Angel: It's a start.

Gunn: Give me one good reason.
Angel: It'll be extremely dangerous.
Gunn: Okay!

To Shanshu in LA

Cordelia: Nobody gets my humor.
Angel: I thought it was funny.

Cordelia: Angel's going to die?
Angel: Oh. Anything else?

Kate: What was it?
Angel: Slime demon.

I'm sick and tired of you blaming me for everything you can't handle. You want to be enemies? Try me.

Don't believe everything you're foretold.

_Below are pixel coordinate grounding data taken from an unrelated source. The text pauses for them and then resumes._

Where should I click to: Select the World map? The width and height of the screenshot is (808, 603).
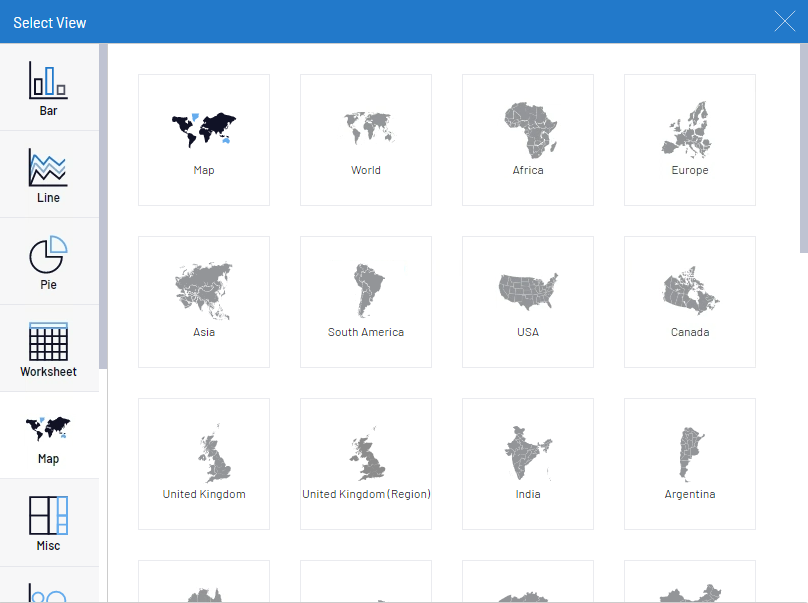(365, 139)
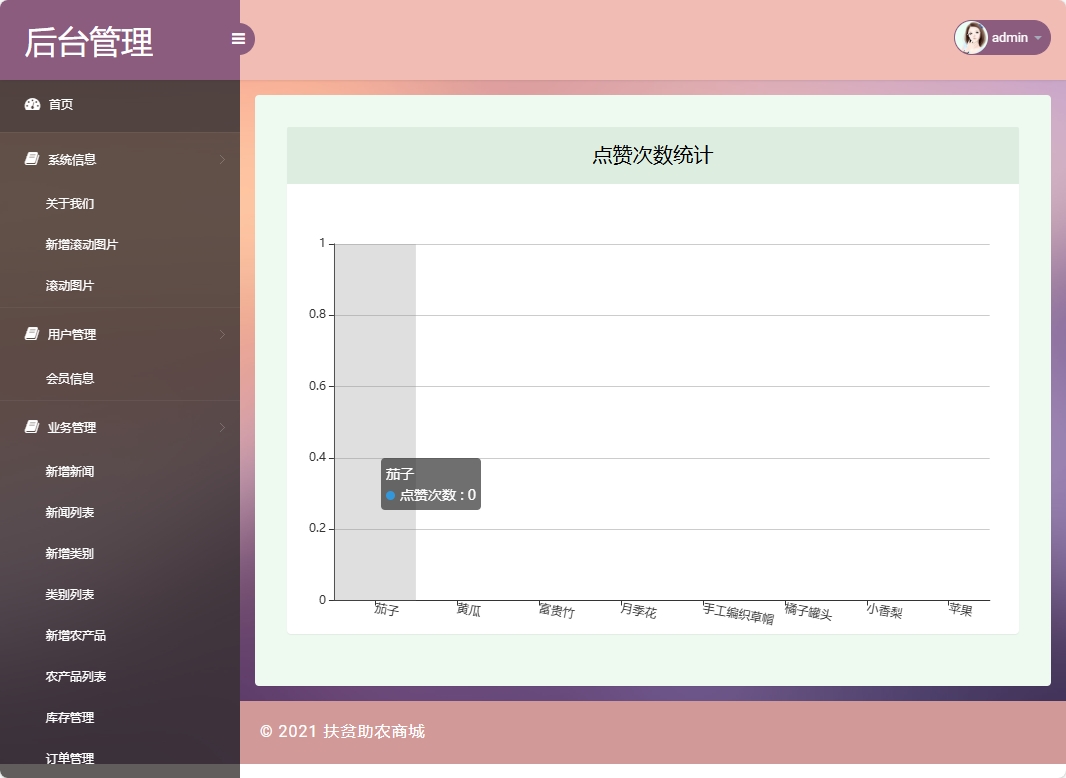Collapse the 用户管理 section chevron
1066x778 pixels.
click(x=222, y=334)
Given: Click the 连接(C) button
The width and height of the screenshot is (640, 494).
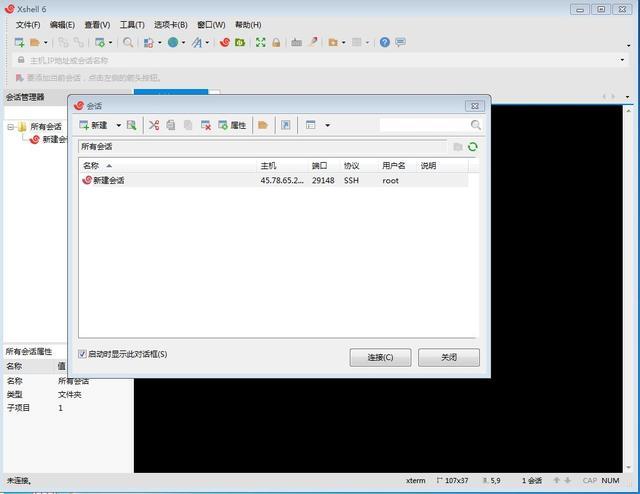Looking at the screenshot, I should click(x=380, y=357).
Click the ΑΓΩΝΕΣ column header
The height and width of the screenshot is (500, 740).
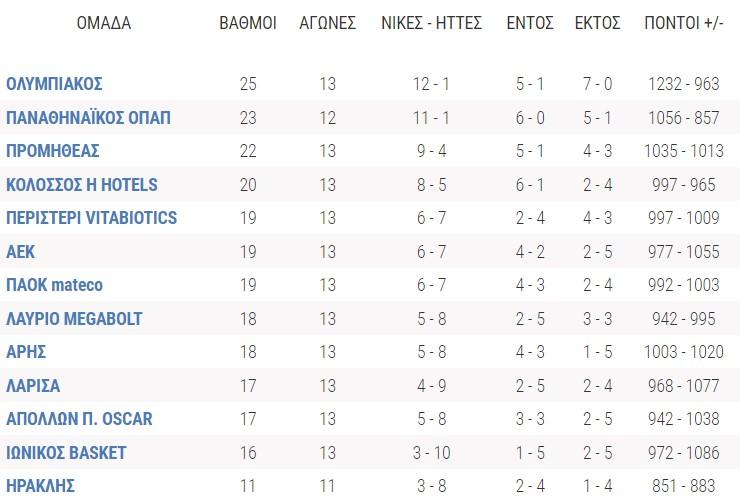(x=328, y=23)
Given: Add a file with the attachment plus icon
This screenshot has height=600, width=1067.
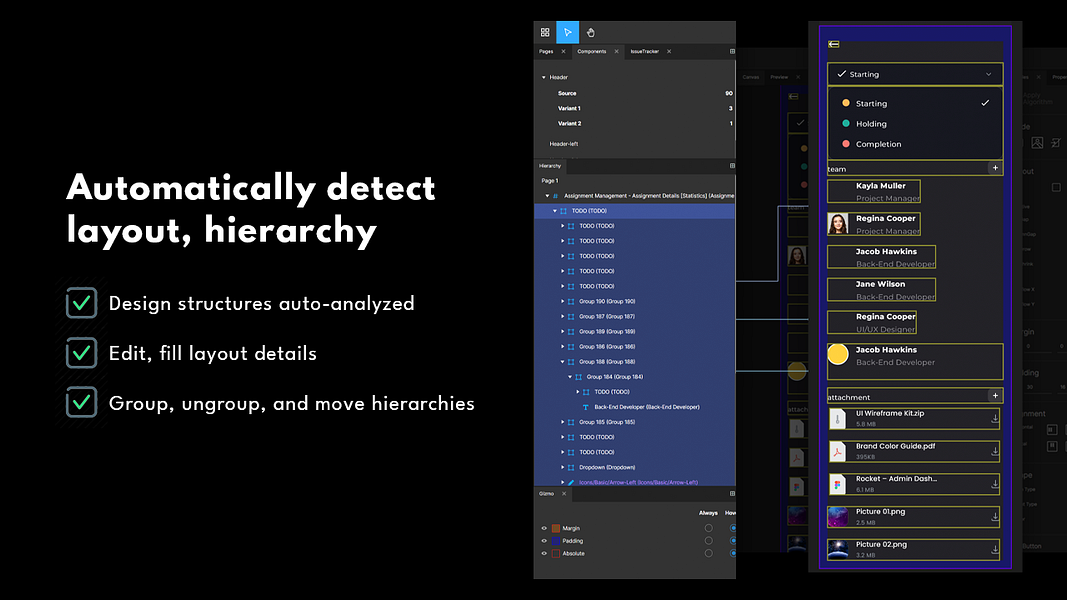Looking at the screenshot, I should 996,396.
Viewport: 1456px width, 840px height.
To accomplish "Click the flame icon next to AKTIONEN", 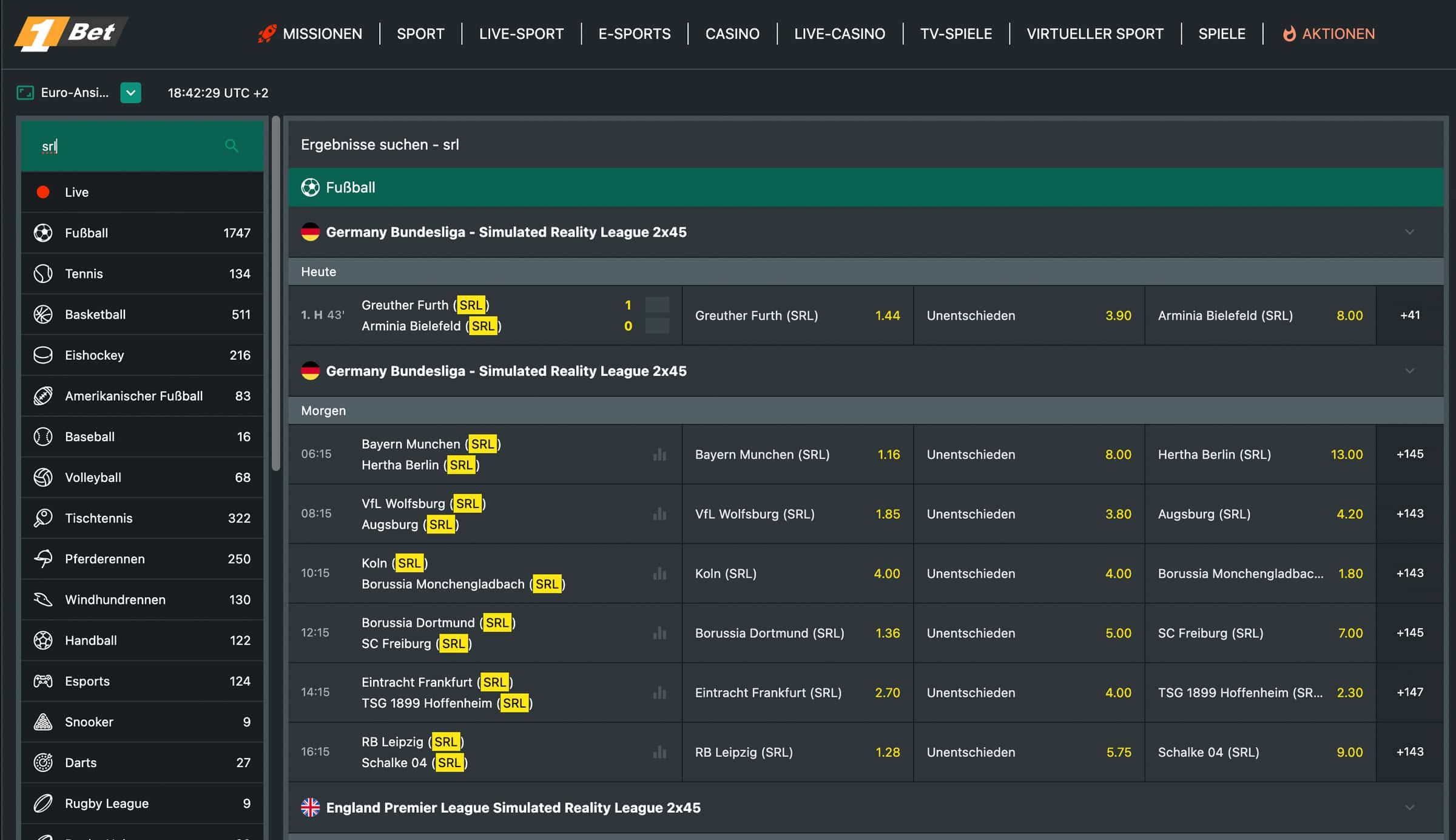I will coord(1289,33).
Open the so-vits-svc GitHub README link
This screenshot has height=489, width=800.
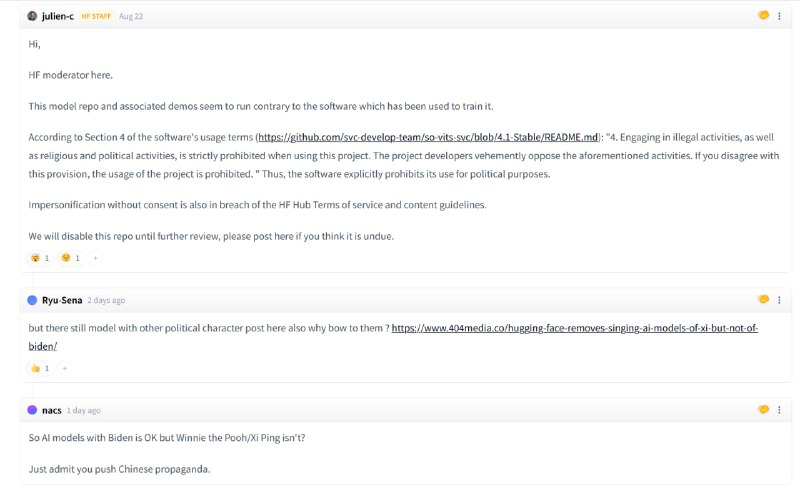[x=428, y=136]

Wesley: I...I'm not used to...
Angel: He's not used to the new you.
Cordelia: I know what's out there now. We have a lot of evil to fight, a lot of people to help. I just hope Skin-n-Bones here can figure out what those lawyers raised sometime before that prophecy kicks in and you croak. (pause) That was the old me wasn't it?
Angel: I like them both.

Cordelia: Wow. Angel human.
Angel: That'd be nice.

Cordelia: What was that thing about him having to fulfill his destiny first?
Wesley: Well, it's, uh, it won't happen tomorrow or the next day. He has to survive the coming darkness, the apocalyptic battles, a few plagues, and some...oh, several--not that many--fiends that will be unleashed upon the world.
Angel: So don't break out the champagne just yet.